On Tuesday, the board met in Village Hall to approve the paving project, which will cover Moores Lane, and a stretch of Main Street from Bridge Street to First Street.

The board passed a resolution approving a budget amendment up to $120,000 for a paving project contract utilizing Suffolk County and Southold Town bid prices to Corazzini Asphalt, Inc..

Mayor David Nyce said initially, the village had hoped to include  a section of the village road in a current New York State Route 25 repaving project.

But the full stretch, from the blinking light by the Coronet up to Route 48 has not yet been approved and included in the state project, and Nyce said the goal was to pave what needed work most badly before winter. The project would encompass the “bare minimum”, and will not prove as as intensive as the state project. Work is expected to be completed in approximately one day, the mayor said, and is weather dependent.

Last month, according to Eileen Peters, spokesperson for the New York State Department of Transportation, the NYSDOT met with officials from the Village of Greenport and the Town of Southold to address the issue.

“This segment between Front Street and County Road 48 was not included in the New York State Route 25/Main Road micro surfacing repaving project because it is not under NYSDOT’s jurisdiction,” she said. “Both the Town of Southold and the Village of Greenport have maintained their respective jurisdictions of this roadway for many years. NYSDOT encouraged the town to apply for local funding to repave this roadway.”

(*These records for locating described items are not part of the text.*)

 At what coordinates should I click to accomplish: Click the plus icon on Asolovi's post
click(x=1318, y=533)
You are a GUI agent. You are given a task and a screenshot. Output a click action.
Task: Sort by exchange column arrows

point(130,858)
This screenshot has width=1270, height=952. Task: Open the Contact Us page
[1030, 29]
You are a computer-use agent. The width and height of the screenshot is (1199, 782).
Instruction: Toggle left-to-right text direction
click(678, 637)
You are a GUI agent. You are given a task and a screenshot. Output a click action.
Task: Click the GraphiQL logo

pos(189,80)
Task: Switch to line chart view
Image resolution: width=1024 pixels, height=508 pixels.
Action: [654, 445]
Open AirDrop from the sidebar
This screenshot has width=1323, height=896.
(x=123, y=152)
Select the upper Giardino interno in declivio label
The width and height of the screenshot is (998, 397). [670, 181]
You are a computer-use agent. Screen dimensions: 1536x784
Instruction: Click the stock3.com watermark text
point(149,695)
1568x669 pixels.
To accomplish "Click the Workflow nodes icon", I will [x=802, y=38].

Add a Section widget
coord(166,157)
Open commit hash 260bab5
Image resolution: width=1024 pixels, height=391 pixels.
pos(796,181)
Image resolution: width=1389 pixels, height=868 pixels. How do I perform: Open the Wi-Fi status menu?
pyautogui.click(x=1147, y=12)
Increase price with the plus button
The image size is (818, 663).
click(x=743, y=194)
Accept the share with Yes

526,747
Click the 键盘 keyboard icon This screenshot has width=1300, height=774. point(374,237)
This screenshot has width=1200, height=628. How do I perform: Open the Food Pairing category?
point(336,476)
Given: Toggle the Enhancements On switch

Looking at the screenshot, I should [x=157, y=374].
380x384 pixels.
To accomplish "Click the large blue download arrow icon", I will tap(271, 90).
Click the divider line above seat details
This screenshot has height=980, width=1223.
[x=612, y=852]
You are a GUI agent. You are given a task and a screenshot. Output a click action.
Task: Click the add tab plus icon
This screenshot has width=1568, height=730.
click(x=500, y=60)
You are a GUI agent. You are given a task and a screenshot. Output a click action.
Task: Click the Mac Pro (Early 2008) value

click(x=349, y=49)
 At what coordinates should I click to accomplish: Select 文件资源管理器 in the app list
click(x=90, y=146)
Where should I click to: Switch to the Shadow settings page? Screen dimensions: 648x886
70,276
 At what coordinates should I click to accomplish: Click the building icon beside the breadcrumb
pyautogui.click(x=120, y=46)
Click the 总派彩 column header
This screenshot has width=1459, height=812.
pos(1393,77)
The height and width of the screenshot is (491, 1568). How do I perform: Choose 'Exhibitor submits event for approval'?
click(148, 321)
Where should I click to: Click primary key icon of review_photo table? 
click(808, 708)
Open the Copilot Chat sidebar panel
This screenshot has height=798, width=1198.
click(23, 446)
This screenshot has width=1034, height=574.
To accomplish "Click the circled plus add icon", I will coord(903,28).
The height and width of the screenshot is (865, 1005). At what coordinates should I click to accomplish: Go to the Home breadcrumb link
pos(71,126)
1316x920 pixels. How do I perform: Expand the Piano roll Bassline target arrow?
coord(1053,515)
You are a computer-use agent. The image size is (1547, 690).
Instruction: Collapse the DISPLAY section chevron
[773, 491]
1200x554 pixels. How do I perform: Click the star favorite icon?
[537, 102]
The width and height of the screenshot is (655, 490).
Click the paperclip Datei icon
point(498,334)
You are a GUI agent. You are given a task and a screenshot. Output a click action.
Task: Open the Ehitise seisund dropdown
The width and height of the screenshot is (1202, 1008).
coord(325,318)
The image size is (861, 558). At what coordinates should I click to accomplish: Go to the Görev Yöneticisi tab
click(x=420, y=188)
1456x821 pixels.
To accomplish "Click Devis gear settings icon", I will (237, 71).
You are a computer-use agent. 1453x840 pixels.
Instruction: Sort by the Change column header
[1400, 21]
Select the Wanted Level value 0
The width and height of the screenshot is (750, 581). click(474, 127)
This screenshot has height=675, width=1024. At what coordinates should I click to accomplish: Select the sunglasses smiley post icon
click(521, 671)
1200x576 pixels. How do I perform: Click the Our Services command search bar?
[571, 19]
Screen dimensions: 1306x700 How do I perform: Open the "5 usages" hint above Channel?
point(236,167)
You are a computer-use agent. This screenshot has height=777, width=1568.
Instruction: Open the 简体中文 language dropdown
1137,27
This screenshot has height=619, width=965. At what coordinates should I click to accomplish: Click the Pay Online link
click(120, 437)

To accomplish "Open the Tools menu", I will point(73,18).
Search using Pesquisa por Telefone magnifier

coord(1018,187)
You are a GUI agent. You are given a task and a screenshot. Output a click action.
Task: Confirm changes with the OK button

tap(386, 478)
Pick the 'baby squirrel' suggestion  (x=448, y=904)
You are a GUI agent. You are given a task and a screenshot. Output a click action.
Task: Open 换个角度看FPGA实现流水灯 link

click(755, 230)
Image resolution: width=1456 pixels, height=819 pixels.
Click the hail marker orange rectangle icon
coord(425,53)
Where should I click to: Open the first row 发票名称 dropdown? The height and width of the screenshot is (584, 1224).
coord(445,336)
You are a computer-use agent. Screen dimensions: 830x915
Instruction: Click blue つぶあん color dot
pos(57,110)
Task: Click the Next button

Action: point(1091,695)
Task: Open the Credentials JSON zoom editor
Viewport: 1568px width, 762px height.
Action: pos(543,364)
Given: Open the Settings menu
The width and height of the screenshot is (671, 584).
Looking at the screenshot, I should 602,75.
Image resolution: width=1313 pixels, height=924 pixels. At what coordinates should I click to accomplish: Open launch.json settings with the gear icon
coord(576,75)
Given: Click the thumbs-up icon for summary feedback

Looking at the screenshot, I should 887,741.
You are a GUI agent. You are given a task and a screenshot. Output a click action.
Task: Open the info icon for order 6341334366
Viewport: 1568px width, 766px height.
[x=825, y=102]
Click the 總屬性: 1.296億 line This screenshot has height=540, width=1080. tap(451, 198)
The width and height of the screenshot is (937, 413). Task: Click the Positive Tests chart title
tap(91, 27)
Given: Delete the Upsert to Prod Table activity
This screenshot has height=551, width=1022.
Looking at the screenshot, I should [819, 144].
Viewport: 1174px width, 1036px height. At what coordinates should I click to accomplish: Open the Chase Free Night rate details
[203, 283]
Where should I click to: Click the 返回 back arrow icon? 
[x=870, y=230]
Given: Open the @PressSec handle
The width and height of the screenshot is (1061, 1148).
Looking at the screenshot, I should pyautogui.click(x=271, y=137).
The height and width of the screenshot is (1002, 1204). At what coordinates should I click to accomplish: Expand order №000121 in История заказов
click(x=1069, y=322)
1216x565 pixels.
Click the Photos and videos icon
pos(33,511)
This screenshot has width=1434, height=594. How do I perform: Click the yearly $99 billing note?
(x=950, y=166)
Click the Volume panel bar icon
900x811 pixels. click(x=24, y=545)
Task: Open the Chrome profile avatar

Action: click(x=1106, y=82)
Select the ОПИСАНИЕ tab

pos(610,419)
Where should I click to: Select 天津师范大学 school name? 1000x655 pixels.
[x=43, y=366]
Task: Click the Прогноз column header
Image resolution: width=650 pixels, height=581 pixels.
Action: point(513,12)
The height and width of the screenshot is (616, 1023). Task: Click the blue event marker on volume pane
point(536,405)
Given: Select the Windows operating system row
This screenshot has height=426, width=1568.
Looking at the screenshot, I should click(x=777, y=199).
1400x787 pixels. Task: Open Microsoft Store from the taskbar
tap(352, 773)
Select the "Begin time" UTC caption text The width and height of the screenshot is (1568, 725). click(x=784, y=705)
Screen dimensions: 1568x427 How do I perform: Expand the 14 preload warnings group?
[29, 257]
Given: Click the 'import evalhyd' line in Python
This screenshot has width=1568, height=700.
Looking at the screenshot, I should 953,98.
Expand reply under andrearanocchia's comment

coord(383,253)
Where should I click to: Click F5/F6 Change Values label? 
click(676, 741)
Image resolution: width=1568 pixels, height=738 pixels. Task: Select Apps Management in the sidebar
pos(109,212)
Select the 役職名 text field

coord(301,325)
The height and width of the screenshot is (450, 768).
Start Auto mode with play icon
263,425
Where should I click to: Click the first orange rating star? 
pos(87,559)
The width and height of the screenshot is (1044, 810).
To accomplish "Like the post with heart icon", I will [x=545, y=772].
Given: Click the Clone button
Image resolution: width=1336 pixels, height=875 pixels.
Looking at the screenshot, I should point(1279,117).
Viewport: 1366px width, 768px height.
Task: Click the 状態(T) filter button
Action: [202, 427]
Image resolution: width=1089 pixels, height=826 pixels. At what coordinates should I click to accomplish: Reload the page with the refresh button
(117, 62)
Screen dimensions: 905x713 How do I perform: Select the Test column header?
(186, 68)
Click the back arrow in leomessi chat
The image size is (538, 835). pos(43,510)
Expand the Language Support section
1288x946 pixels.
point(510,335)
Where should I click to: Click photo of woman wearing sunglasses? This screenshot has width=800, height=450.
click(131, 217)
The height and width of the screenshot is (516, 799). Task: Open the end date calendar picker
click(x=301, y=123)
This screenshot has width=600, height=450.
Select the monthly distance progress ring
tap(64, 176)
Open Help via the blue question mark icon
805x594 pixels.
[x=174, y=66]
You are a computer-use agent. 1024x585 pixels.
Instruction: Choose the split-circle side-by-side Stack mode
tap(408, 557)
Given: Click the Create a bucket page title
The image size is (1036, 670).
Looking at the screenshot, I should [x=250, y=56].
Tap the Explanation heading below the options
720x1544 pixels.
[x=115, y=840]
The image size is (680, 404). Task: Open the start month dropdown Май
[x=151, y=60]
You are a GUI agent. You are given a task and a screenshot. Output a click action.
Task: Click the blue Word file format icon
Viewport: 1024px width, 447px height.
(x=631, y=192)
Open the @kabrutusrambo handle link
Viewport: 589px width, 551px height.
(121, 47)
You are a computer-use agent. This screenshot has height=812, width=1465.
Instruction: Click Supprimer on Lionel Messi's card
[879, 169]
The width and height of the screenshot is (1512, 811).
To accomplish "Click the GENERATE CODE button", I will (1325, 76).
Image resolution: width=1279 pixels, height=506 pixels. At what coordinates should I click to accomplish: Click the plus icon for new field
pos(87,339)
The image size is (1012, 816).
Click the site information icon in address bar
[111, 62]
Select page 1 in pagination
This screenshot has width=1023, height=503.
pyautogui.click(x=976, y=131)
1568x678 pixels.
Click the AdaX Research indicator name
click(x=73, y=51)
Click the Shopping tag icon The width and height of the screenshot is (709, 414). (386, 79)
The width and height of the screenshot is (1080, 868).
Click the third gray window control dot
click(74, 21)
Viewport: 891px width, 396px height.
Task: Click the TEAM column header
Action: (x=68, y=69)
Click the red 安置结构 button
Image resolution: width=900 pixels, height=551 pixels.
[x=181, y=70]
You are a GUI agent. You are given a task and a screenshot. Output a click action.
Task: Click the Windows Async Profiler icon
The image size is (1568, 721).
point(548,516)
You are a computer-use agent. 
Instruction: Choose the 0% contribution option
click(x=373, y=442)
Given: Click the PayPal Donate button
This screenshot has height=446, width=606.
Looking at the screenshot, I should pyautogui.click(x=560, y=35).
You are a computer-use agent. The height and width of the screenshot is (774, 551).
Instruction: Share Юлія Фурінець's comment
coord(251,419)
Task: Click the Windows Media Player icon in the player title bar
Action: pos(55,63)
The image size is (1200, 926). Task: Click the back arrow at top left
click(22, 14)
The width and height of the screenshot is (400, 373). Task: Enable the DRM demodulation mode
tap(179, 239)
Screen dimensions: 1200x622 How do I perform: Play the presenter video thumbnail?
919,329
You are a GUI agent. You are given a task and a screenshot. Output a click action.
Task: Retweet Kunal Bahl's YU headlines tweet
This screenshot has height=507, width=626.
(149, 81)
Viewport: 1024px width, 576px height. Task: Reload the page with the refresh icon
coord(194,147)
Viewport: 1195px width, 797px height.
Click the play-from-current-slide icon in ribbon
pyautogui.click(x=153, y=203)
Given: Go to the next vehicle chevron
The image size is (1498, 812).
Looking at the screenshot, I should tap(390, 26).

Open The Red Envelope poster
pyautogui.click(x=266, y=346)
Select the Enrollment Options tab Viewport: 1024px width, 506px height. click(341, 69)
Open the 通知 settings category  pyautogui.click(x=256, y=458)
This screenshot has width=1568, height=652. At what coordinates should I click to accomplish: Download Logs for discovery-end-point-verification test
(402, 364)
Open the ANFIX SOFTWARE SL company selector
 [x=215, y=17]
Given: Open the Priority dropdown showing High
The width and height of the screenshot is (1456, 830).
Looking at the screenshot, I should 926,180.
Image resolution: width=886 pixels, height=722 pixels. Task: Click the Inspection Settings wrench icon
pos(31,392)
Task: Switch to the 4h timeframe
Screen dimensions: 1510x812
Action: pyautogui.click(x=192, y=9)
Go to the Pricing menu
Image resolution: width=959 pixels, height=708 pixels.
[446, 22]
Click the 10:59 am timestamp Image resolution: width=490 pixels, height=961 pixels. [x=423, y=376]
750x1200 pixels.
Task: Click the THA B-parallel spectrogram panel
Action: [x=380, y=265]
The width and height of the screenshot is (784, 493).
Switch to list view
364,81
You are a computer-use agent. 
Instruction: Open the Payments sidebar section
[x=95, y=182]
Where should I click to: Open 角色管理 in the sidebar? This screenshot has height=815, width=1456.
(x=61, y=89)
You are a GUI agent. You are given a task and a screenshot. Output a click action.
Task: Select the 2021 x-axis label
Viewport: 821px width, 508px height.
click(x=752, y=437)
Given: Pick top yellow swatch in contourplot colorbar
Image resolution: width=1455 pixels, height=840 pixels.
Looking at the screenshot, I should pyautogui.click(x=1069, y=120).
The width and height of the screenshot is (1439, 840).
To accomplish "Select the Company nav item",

Nyce said one solution might be to ultimately turn the stretch of road over to the state.

The $6.9 million NYSDOT paving project, which kicked off in June, will repave 14 miles of New York State Route 25/Main Road between Tuckers Lane and the end of Route 25 in Orient.

At last month’s village board meeting, a resident asked the board about whether or not the .75 mile section of road along Main Street, from the blinking light in front of the Coronet on Front Street and ending at Knapp Place, would be excluded from the repaving project.

Deputy Supervisor George Hubbard said the three quarters of a mile, as it stands, would be excluded.

When residents asked if the board thought that was “okay,” Hubbard responded, “No, that’s not okay.” Hubbard said he’d spoken to New York State Senator Ken LaValle, who said he’d spoken to a state engineer and been told that the area, which includes seven blocks located in the village and two in Southold Town, was “not in the plan”.  LaValle, Hubbard said, asked the village to determine the cost of what it would take to add that section of roadway to the plan.

Village Administrator Paul Pallas tallied a projected cost and sent it to LaValle’s office, but no resolution was reached.

Resident John Saladino asked, if the NYSDOT decided not to allow for the paving, if the village could “piggyback” on the state’s contract with Posillico Civil, Inc. of Farmingdale, to get the work done.

Hubbard said he’d also reach out to New York State Assemblyman Anthony Palumbo and said he’d suggested offering Consolidated Local Street and Highway Improvement, of CHIPS, monies to the tune of $43,000 from the village as a show of “good faith, in helping with the cost.”